Stored data entries
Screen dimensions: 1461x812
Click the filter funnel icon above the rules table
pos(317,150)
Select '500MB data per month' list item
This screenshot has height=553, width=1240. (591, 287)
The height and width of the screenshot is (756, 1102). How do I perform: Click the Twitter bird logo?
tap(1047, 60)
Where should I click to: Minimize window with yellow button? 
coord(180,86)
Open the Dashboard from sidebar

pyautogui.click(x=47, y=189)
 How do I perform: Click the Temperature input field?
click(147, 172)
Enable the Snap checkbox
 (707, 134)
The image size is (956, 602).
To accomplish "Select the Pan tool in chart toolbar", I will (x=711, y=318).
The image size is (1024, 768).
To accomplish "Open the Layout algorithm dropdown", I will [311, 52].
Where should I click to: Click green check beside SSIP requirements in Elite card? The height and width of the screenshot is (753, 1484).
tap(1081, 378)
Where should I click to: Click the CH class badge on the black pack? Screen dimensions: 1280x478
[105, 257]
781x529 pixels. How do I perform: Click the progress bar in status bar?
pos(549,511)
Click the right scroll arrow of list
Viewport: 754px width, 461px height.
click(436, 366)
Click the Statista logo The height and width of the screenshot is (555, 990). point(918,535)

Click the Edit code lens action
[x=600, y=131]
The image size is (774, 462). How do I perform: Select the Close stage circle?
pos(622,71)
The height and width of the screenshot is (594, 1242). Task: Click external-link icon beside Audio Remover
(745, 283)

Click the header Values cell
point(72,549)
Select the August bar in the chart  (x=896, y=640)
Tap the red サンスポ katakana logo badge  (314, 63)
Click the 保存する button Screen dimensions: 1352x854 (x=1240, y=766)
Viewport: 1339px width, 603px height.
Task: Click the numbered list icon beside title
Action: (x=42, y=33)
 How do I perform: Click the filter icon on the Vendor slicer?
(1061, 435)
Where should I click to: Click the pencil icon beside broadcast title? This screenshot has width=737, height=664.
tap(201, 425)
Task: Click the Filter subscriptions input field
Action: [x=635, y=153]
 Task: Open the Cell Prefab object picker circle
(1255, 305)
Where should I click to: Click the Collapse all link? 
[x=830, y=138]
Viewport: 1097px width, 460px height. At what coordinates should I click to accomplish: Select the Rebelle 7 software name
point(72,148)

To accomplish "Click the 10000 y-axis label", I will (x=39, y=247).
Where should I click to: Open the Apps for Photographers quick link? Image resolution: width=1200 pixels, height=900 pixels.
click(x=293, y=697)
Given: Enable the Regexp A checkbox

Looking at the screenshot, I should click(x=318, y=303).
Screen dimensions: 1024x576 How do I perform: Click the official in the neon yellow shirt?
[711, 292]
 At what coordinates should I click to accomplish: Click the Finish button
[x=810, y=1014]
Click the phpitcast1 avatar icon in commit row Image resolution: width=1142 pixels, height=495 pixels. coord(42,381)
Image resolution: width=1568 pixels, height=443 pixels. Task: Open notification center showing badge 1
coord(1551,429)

Your goal
Nothing but the lines from the one containing "At what coordinates should I click to accomplish: Click" to the end of the entries belongs in the answer, and each must match exactly.

Answer
 At what coordinates should I click to accomplish: Click the Finish button
[x=810, y=1014]
Click the phpitcast1 avatar icon in commit row Image resolution: width=1142 pixels, height=495 pixels. coord(42,381)
Image resolution: width=1568 pixels, height=443 pixels. Task: Open notification center showing badge 1
coord(1551,429)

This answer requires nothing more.